Nikkei Online, 2023年11月5日 2:00
10月のノーベル賞の発表は科学への社会の関心が高まる大きな機会だ。受賞者の出身国に目が向きがちだが、その所属機関を見ると米国の強さが際立つ。科学関連の3賞について00年以降の受賞者をみると、米国生まれは全体の4割弱だが受賞時に米機関に所属していたのは約6割を占める。海外から多くの人材を集めてきたことが分かる。
ノーベル賞は業績を挙げてから受賞までに10年以上かかることが多い。受賞時には業績が評価されて優れた研究機関でポストを得ている。受賞者がどの国の研究機関に所属していたのかをみることで、実際にアカデミアをけん引してきた国がおおよそ分かる。
ノーベル財団の発表資料をもとに00年以降で生理学・医学賞、物理学賞、化学賞の受賞者186人を調べると、米国生まれは69人で全体の約37%になる。一方、発表時に米国の大学などに所属していたのは兼務を含めて109人で同約59%になる。3賞それぞれでみても同56〜63%と高い。

**課題の要件:** ノーベル賞受賞者の所属機関を扱った記事を、最後の文の後から書き進めよ。

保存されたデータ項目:
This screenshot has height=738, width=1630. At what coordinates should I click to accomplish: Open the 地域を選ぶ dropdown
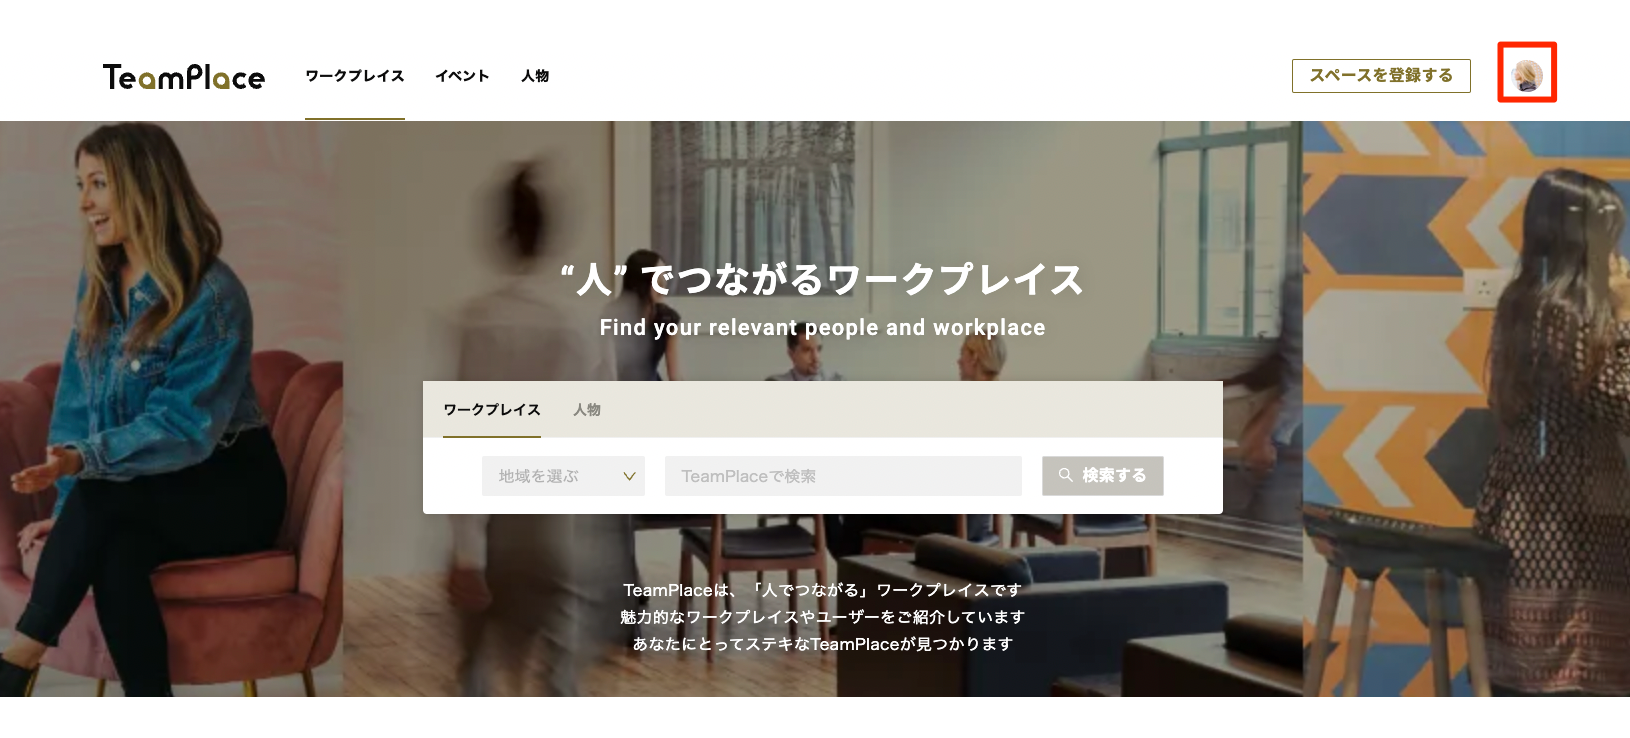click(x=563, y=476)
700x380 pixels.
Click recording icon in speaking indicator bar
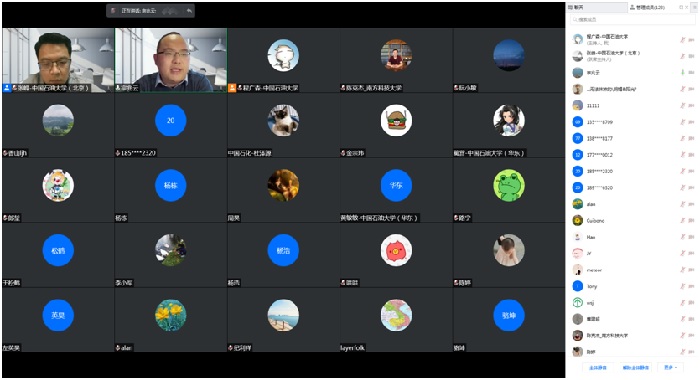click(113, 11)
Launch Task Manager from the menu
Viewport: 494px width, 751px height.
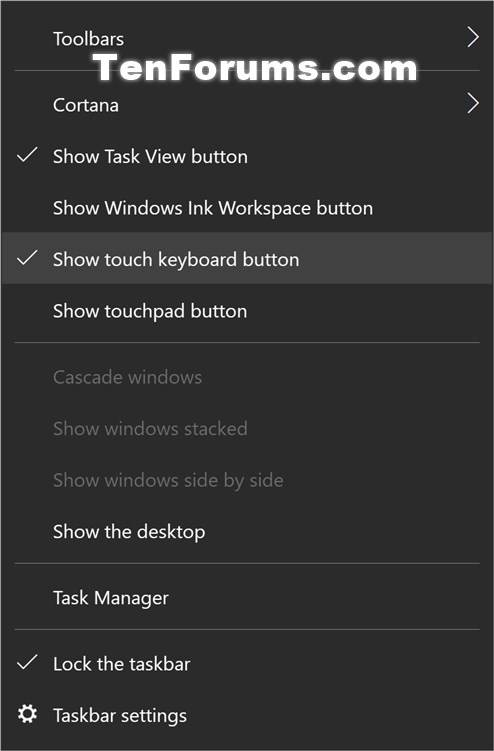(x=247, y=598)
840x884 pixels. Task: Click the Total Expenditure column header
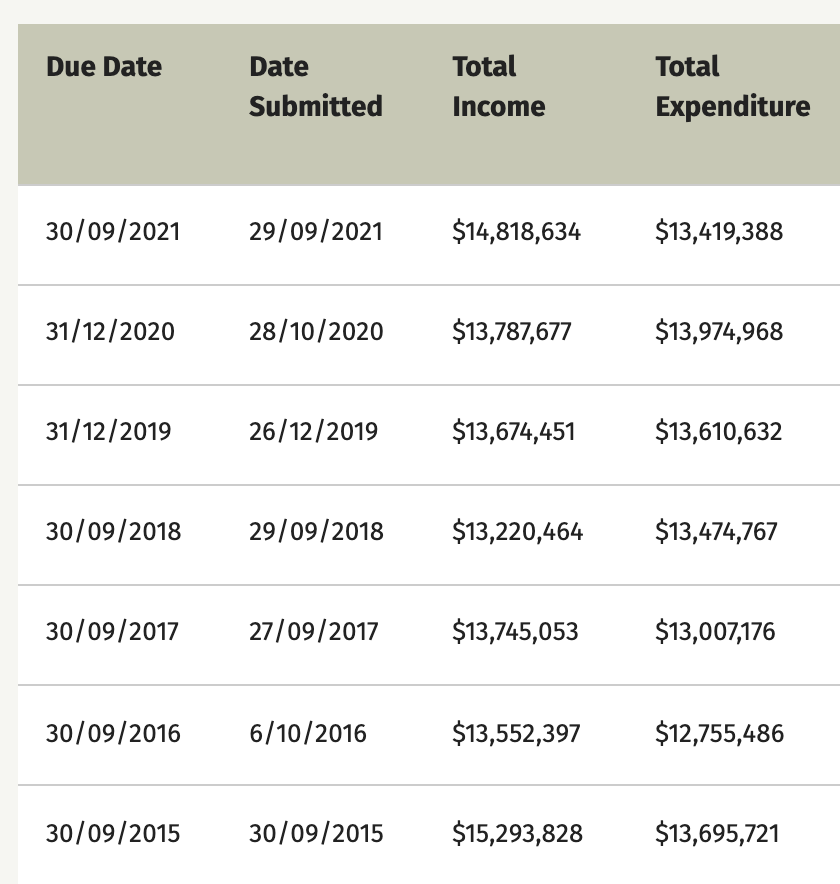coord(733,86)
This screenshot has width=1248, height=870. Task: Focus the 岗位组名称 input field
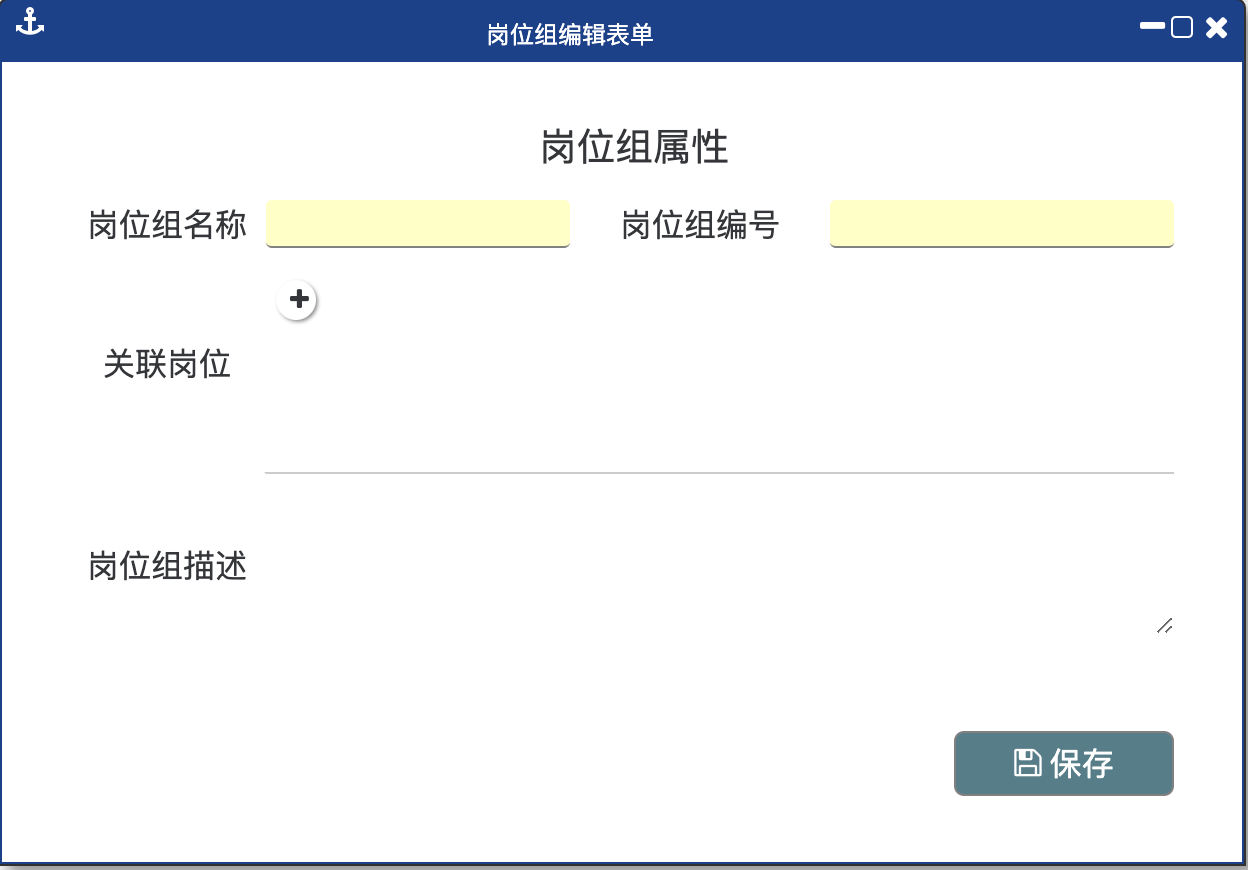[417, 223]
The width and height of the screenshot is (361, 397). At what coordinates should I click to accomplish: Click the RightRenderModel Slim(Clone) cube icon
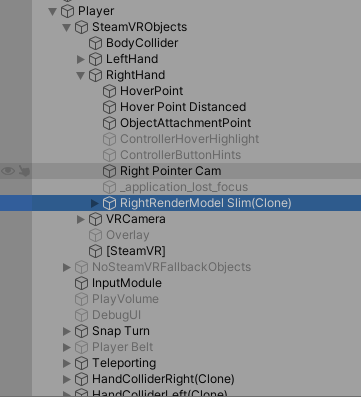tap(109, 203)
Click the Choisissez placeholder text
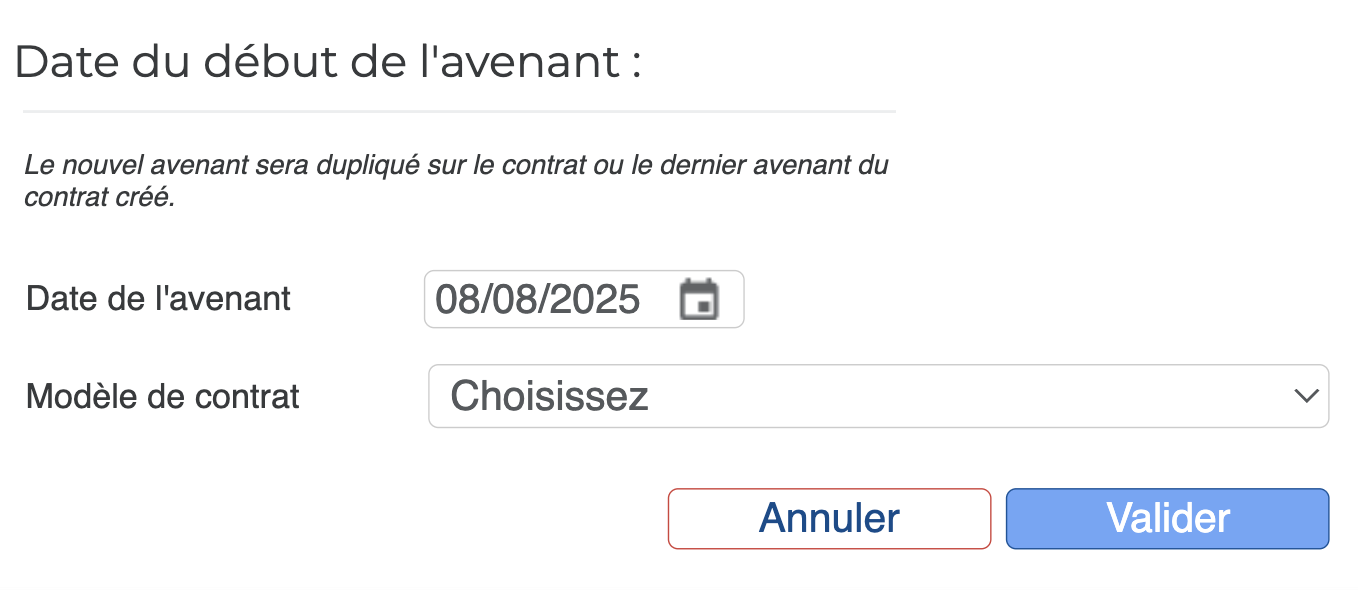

**解答欄:**
英国やドイツなどの機関でも所属する他国出身者が受賞した例はあるが数人にすぎない。米国は圧倒的で唯一の存在だ。アジアや欧州など幅広い国の出身者が米国で研究活動をして受賞している。日本生まれでも南部陽一郎氏や中村修二氏、真鍋淑郎氏など5人が受賞時に米国機関で研究していた。
米国は世界の知の過半数を取り込み、アカデミアをけん引してきた。基礎研究を盛んにする中で生まれたイノベーションの芽を育て、産業競争力にもつなげている。生理学・医学賞や化学賞と関連する医薬・バイオなどは米国の競争力の高い分野だ。
受賞者のデータは実態を遅れて反映する遅行指標だが今後はどうだろう。近年、世界はデカップリング(分断)が進み、科学技術分野への影響も懸念されている。研究力の指標となる論文の本数をみると米国は中国に抜かれた。研究者の数も中国の方が多い。今後、どちらが他国から優秀な人材をより多く集められるかもポイントになるだろう。
日本は世界から優れた人材を招くことができるだろうか。近年、ノーベル賞受賞時に日本の研究機関と関係していた例もある。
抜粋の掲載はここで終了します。